Keep Antibiotics Working – highlighting the risks of taking antibiotics when you don’t need them

Posted by: , Posted on: - Categories: Outcome: wellbeing

Graphic of a heart with a line running through it. The wellbeing icon for Libraries Deliver.[Editor’s note: Guest post written by Susan Hopkins from Public Health England (PHE). PHE is a member of the Libraries Taskforce (as is NHS England). It supports closer working between health and libraries, based on the important role libraries play in helping individuals and communities manage their own health and wellbeing]

I am writing to ask for the support of public libraries across England in the campaign Keep Antibiotics Working - which is aimed at raising public awareness and understanding of the dangers of antibiotic resistance.

Why is this important?

Taking antibiotics encourages harmful bacteria that live inside you to become resistant. That means that antibiotics may not work when you really need them. Furthermore, if you take antibiotics, you are more likely to get an antibiotic resistant infection. This risk is even greater for children who have taken antibiotics.
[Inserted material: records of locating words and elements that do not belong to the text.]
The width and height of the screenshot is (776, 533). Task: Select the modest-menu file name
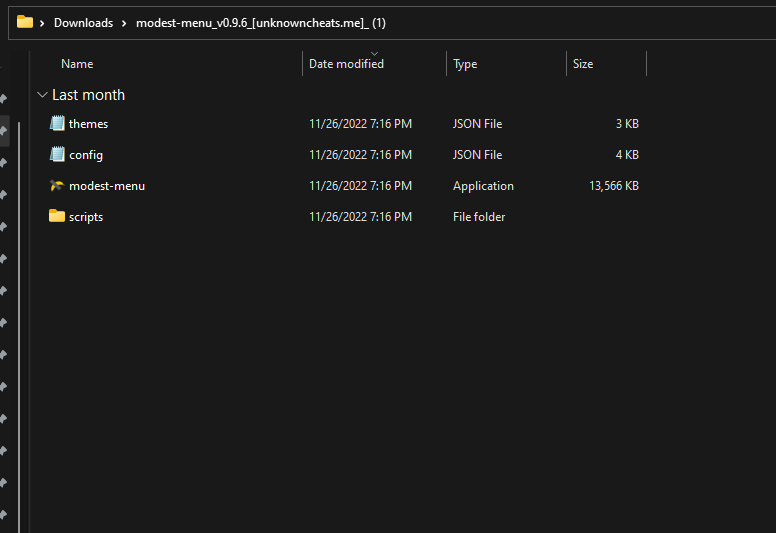pyautogui.click(x=107, y=186)

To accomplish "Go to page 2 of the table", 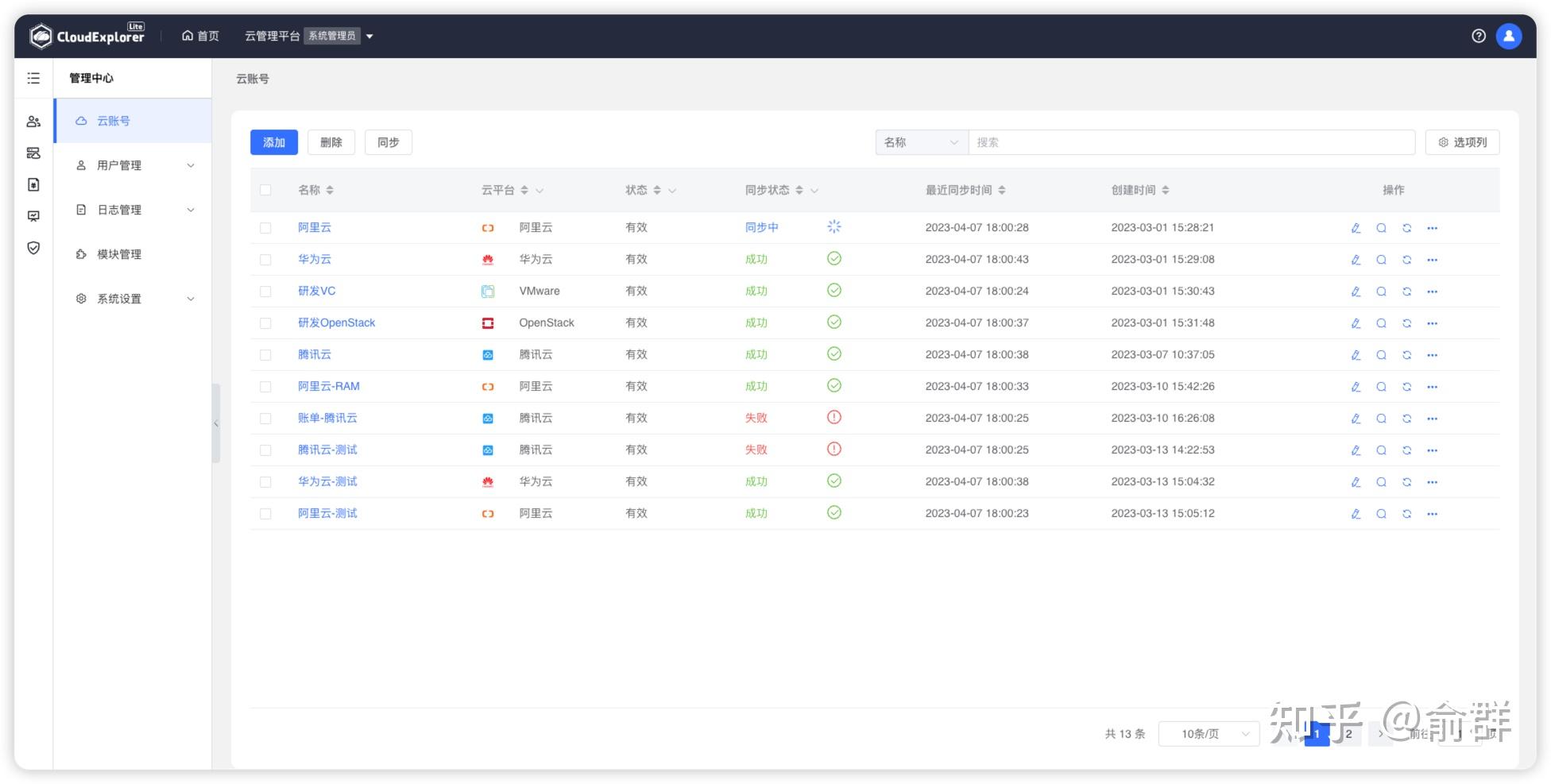I will pos(1348,733).
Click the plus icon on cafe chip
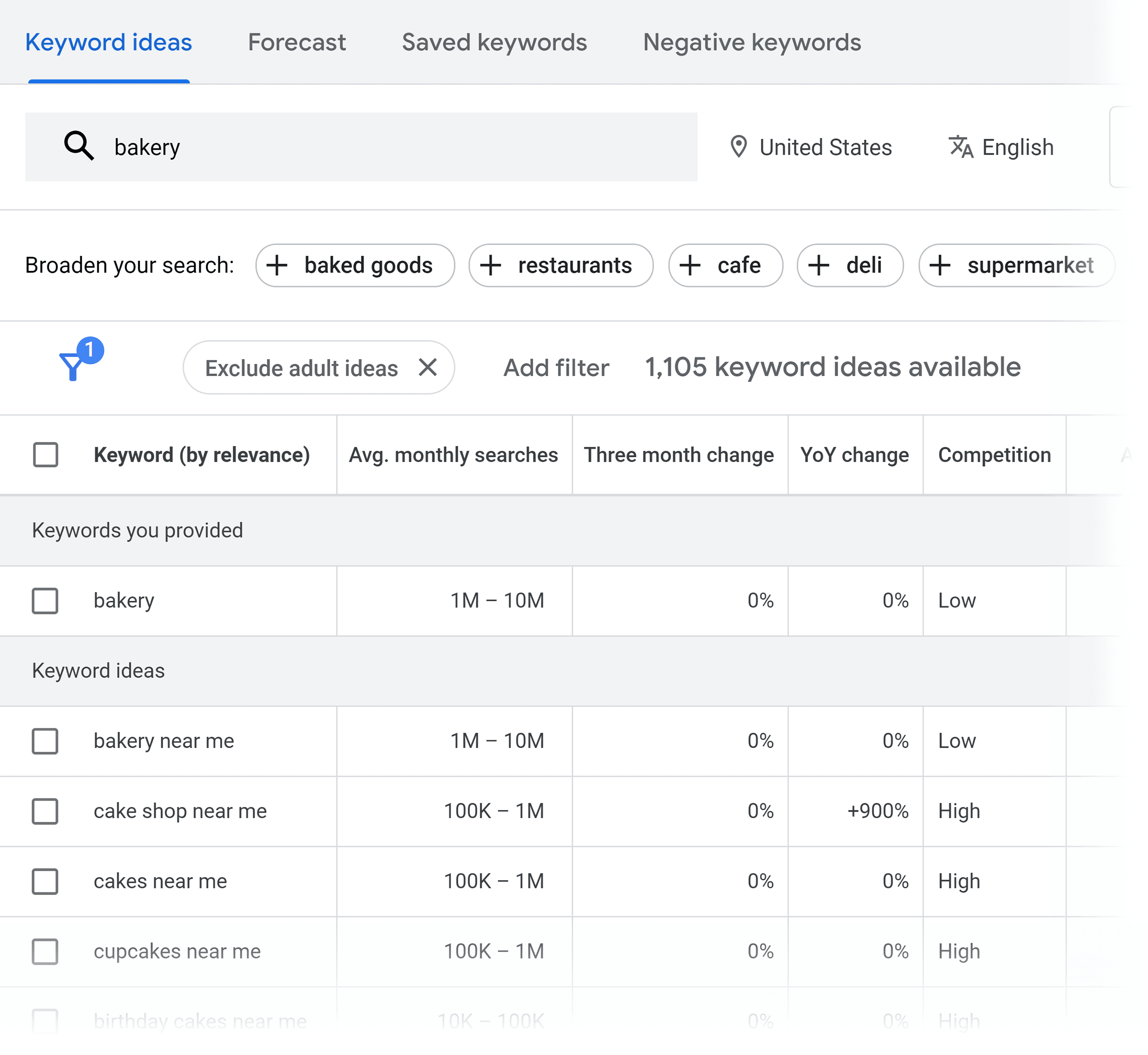1148x1055 pixels. tap(691, 265)
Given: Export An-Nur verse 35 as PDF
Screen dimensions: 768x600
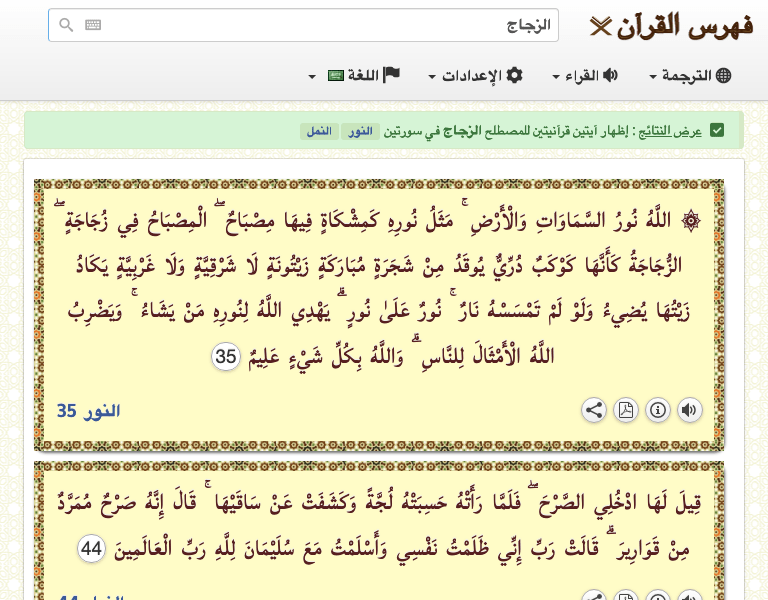Looking at the screenshot, I should coord(626,410).
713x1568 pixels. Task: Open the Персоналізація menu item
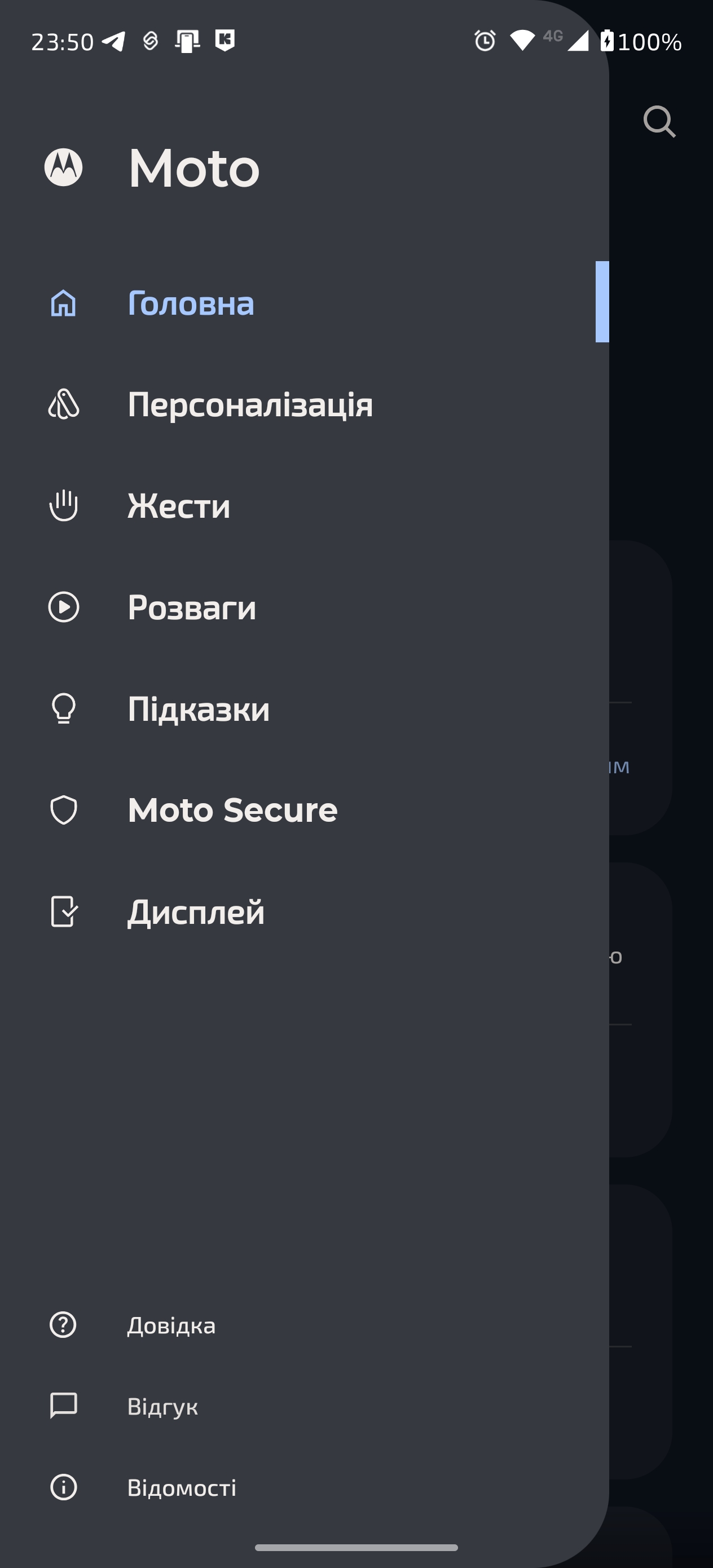(x=250, y=404)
It is estimated that at least 5,000 deaths are caused every year in England because antibiotics no longer work for some infections, and this figure is set to rise with experts predicting that, in just over 30 years, antibiotic resistance will kill more people than cancer and diabetes combined. Antibiotics help ward off infections during chemotherapy, caesarean sections and other surgery. They also treat serious bacterial infections, such as pneumonia, meningitis and sepsis, but they are being used for everyday viral infections, such as colds or flu, where they are not effective.

Photo of a pill with the words Keep Antibiotics Working on it
Image from PHE campaign material

Antibiotic resistance is a very real threat. If we have no suitable antibiotics to treat infection, minor surgery and routine operations will become high risk procedures. The O’Neill Independent Review on Antimicrobial Resistance (AMR) final report, Tackling Drug Resistant Infections Globally (May 2016), recommended a “massive global public awareness campaign” to tackle low public understanding and reduce inappropriate demands for antibiotics.

New national campaign

Public Health England (PHE) is driving this work forward by launching the new campaign, Keep Antibiotics Working, as part of the action against antibiotic resistance at national level, and to support the Government ambition to halve inappropriate prescribing of antibiotics by 2020.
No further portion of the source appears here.